==== ENTRIES PROVIDED
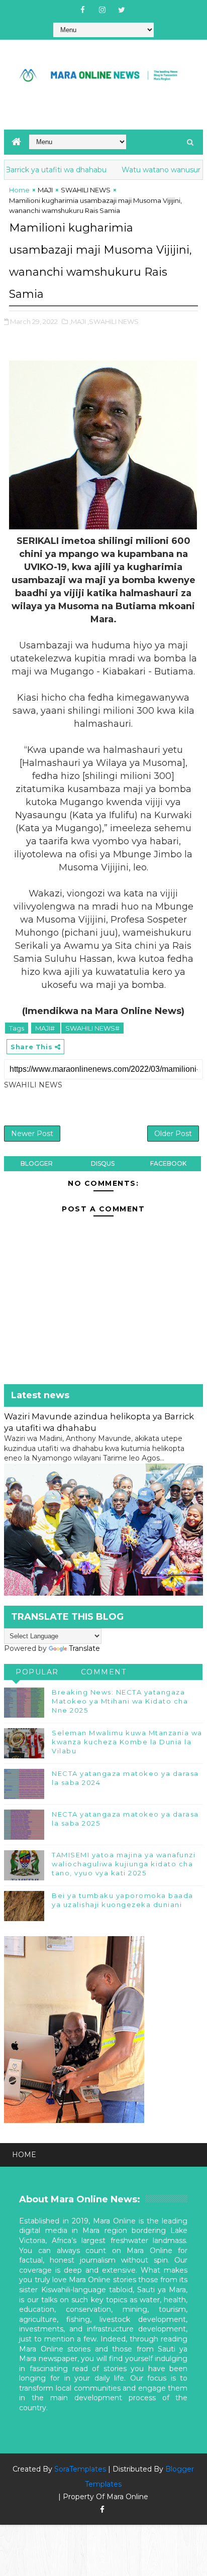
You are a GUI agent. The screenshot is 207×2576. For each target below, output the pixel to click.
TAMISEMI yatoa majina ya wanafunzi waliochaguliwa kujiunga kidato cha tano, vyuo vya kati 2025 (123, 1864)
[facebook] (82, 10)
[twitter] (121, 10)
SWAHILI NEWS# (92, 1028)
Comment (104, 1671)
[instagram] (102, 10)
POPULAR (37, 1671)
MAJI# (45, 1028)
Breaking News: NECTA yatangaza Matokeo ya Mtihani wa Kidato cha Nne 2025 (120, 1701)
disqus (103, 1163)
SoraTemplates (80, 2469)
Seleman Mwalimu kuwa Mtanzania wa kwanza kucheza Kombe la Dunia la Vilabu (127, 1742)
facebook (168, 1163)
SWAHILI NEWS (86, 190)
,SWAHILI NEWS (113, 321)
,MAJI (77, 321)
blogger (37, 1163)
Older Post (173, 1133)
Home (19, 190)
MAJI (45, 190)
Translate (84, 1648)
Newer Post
========
> INSTRUCTIONS FOR THE TASK: Every line holding the word "SWAHILI" should be copied out of the records above.

> EXERCISE OUTPUT:
SWAHILI NEWS# (92, 1028)
SWAHILI NEWS (86, 190)
,SWAHILI NEWS (113, 321)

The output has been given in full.